*Entries provided*
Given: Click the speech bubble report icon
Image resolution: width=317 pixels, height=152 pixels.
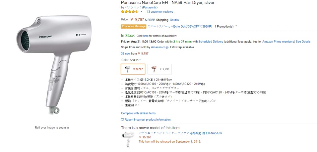Looking at the screenshot, I should (122, 119).
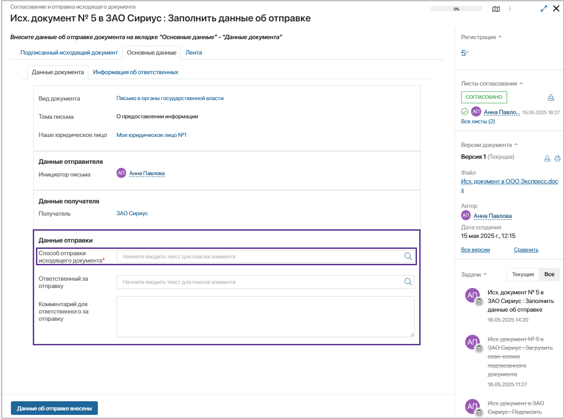The width and height of the screenshot is (564, 419).
Task: Switch to Подписанный исходящий документ tab
Action: click(x=69, y=52)
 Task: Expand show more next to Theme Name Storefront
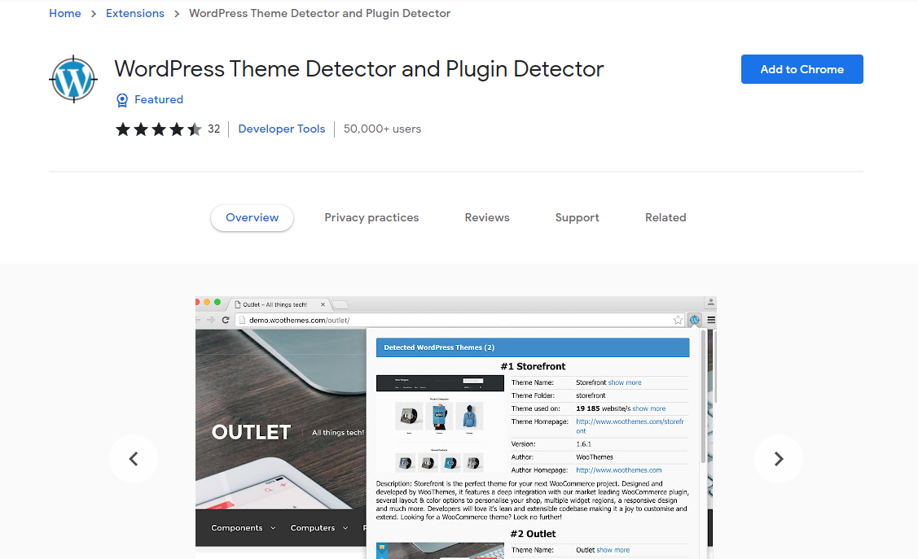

*Prompt*
If an entry holds a picture, skip the picture and print the rest of the data exactly.

*Expected answer*
Given: Click the speech bubble report icon
Image resolution: width=317 pixels, height=152 pixels.
Looking at the screenshot, I should (122, 119).
The width and height of the screenshot is (564, 419).
Task: Switch to Подписанный исходящий документ tab
Action: click(x=69, y=52)
 Task: Expand show more next to Theme Name Storefront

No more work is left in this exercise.